Another Street.com article....

thestreet.com



Market Features
The Wall Street Veteran Behind the Off-Market Block Trading Experiment
By Christopher H. Schmitt
Staff Reporter
6/23/00 4:37 PM ET
URL: thestreet.com

The deal between Ashton Technology Group(ASTN:Nasdaq) and the Philadelphia Stock Exchange to introduce off-market block trading for institutions had a
troubled start.

In 1996, the exchange's then-chairman failed to disclose to the exchange that he was an investor in Ashton at the same time he headed an exchange committee that
recommended a contract with Ashton. The disclosure triggered an exchange shake-up, and delayed the Philadelphia project for 18 months.

Ashton's chairman, Fredric Rittereiser, is a controversial figure as well. As the former head of Instinet, a pioneer in computerized trading,
Rittereiser drew the ire of Wall Street traditionalists by siphoning orders away from old-line firms. He also has advocated a so-called "central
limit order book" for collecting all stock market orders in one place, another plan that entrenched Wall Street interests have resisted.

He is a 37-year veteran of the securities industry, and among his many jobs, he was vice chair of First Jersey Securities Inc., where he
effectively ran the company from 1985 to 1987.

First Jersey, headed by the notorious Robert E. Brennan, was charged with allegedly manipulating the market for shares of small companies it underwrote. In 1996, a
federal appeals court upheld a $71 million fine against Brennan and First Jersey. Last year, Brennan settled a lawsuit brought by New Jersey authorities, by agreeing to
pay $45 million to investors. But the U.S. Securities and Exchange Commission and New Jersey state regulators say Brennan has consistently sought to hide his assets
overseas, leading to a contempt action in tangled legal proceedings that still continue more than a decade later.

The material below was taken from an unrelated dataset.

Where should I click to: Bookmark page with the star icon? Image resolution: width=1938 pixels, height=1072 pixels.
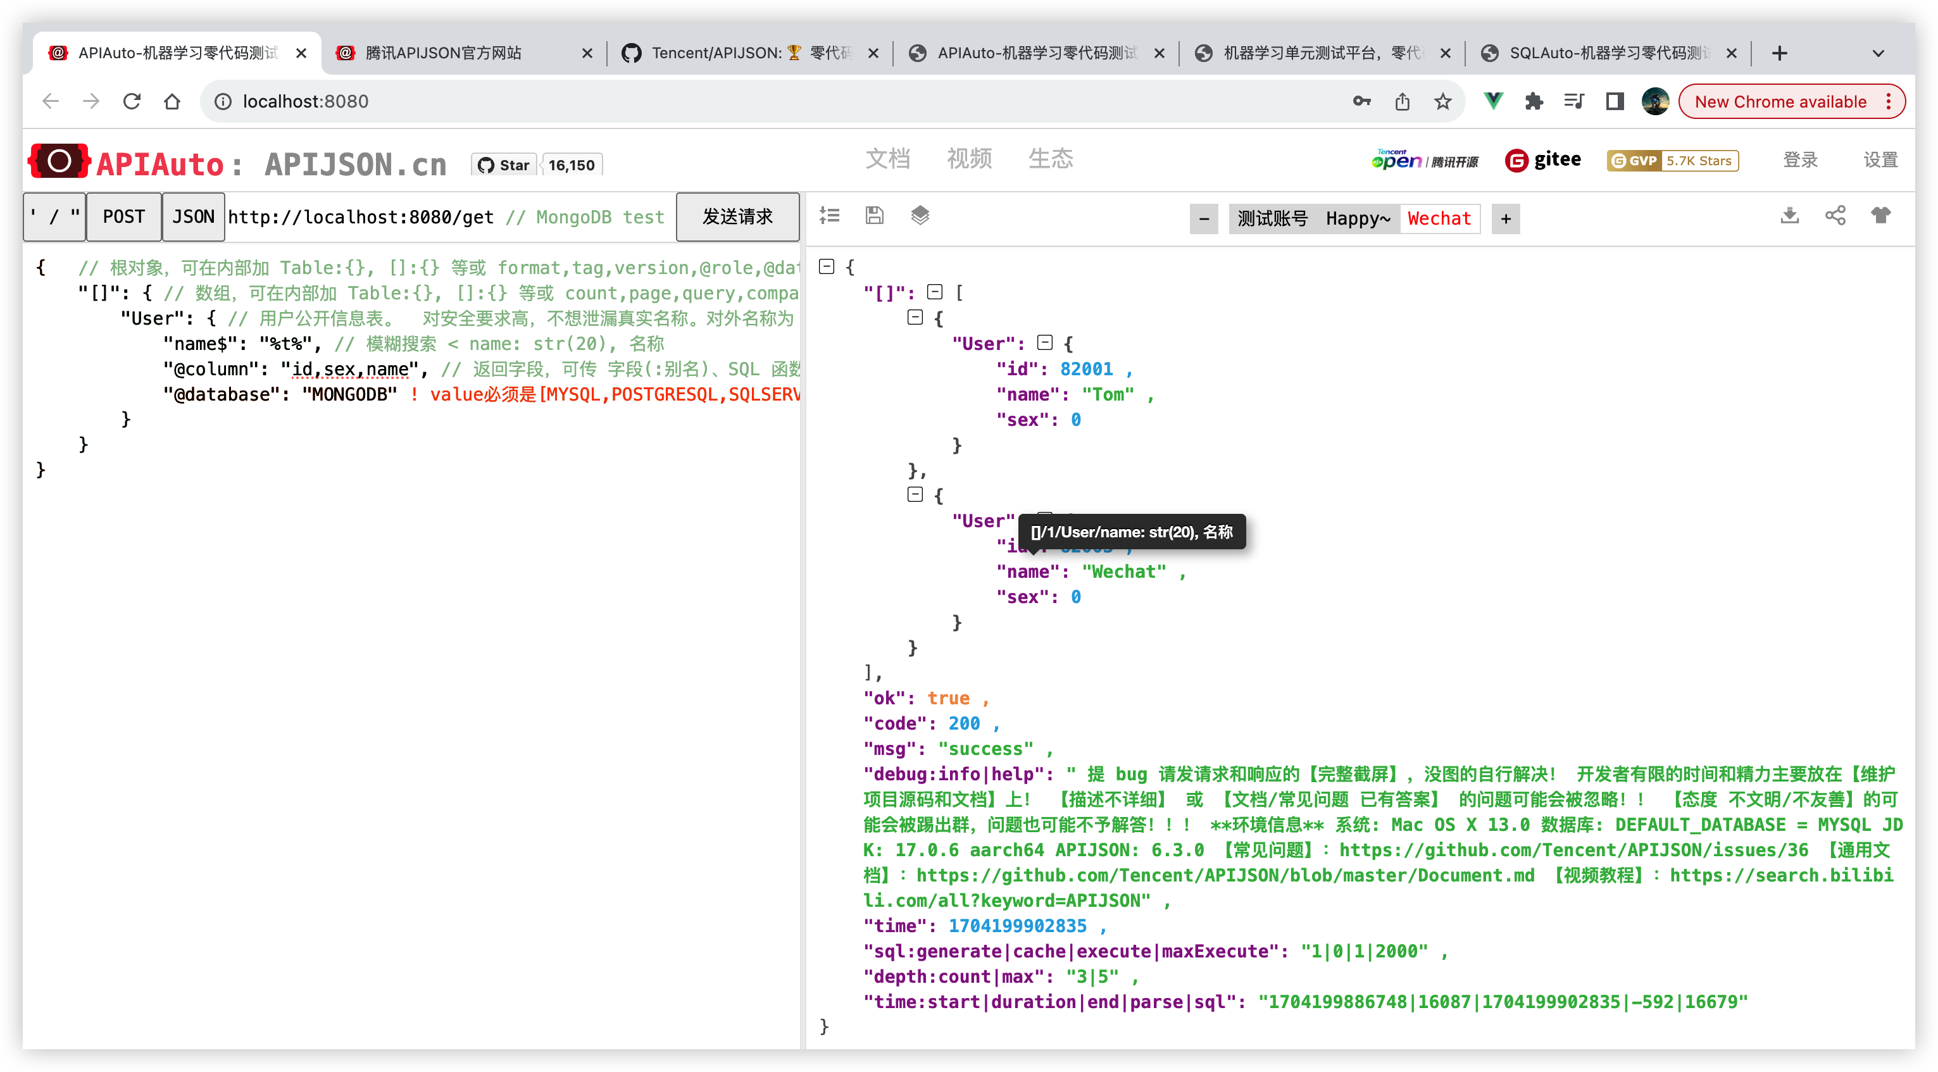(x=1442, y=102)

Rittereiser blames the legal problems during his stewardship on Brennan, and says his job was to implement court orders to clean up the firm.

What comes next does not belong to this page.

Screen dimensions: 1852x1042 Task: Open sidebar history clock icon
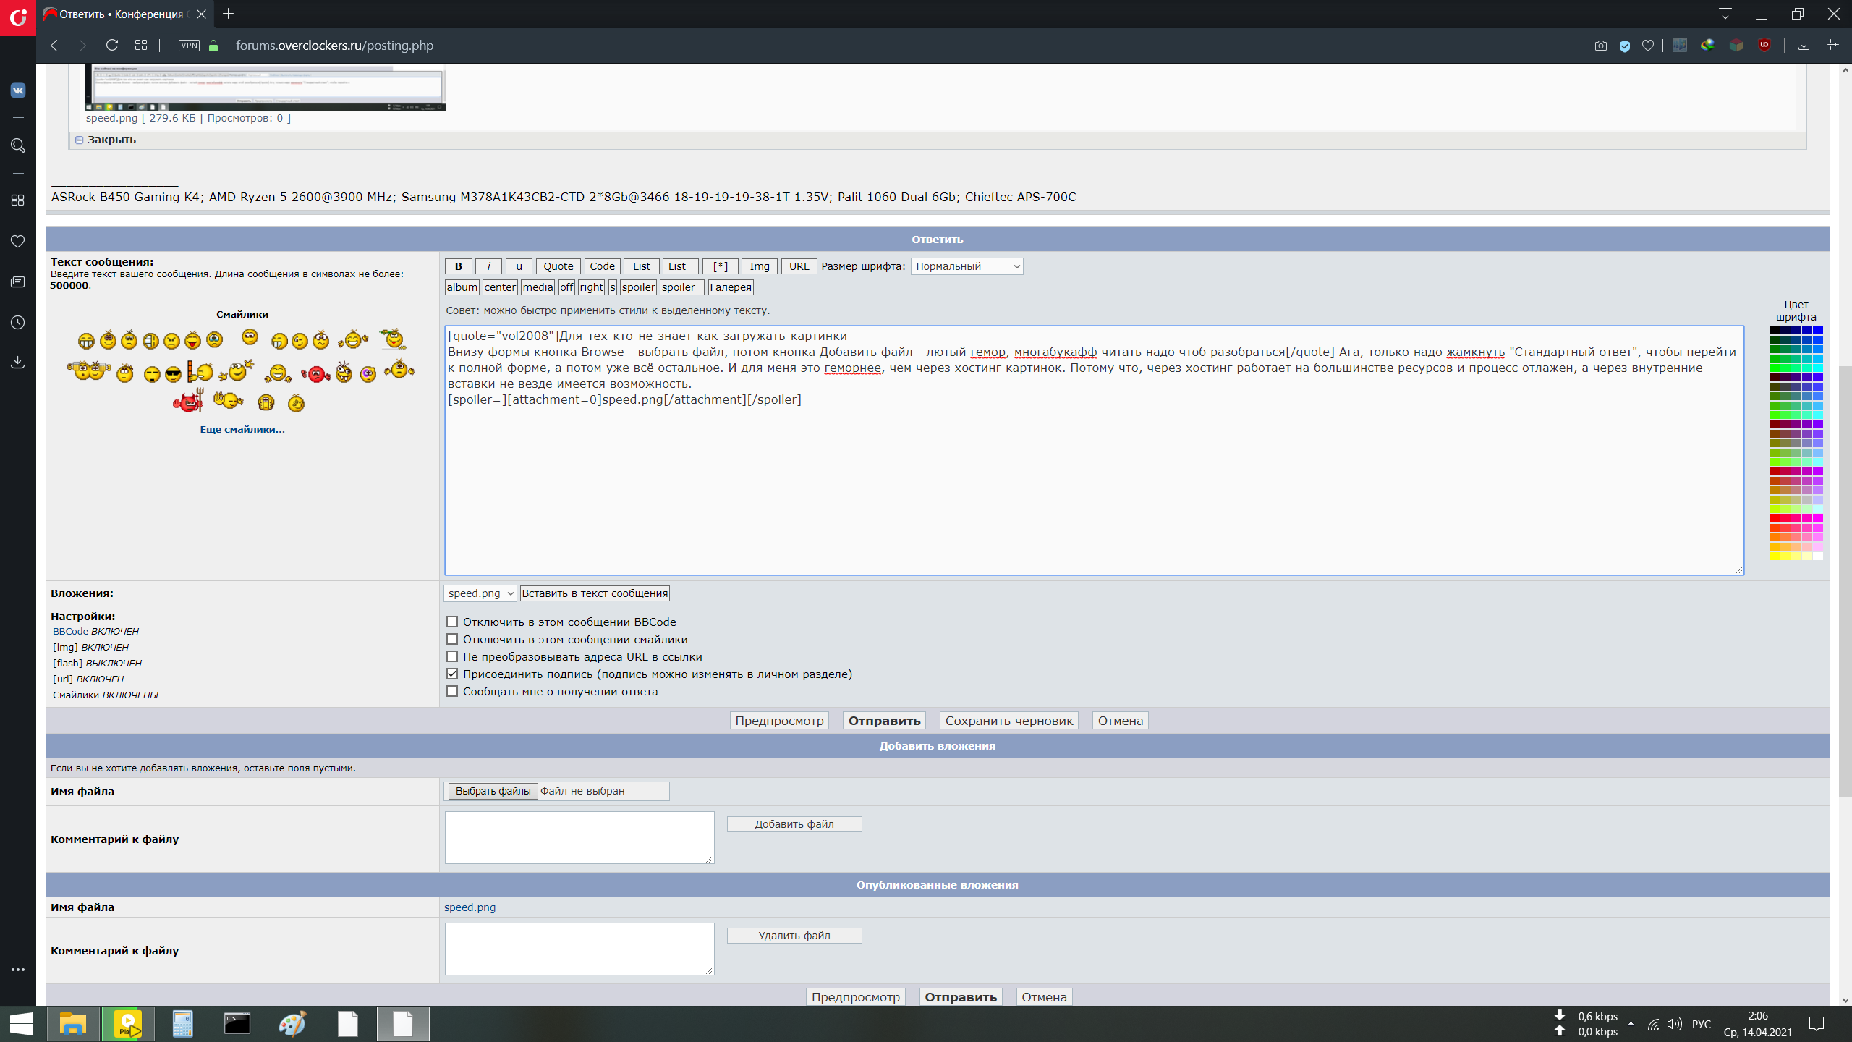tap(18, 322)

Running Wall Street firms runs in Rittereiser's family - his brother, Robert, is an industry veteran who is now chairman and chief executive of New York-based Gruntal
& Co.

Fredric Rittereiser became president and chief executive of Ashton in October 1996, after selling Instinet to Reuters. Ashton, founded in 1994, is a holding company that
today has four subsidiaries, including Gomez Advisors Inc., an e-commerce market research company best known for its online-brokerage ratings. It was another
Ashton subsidiary, Universal Trading Technologies Corp., that developed the Philadelphia exchange's eVWAP program.

A company Rittereiser owns, The Dover Group, has received about $460,000 in consulting payments from Ashton. He says the fees are payments in lieu of salary ("The
company can't pay me a million dollars a year") but adds that he soon may get a more traditional compensation contract with Ashton.

"I am a controversial guy in the sense I face some tough decisions," he says. "[I] tell it like it is, and therefore get this type of label."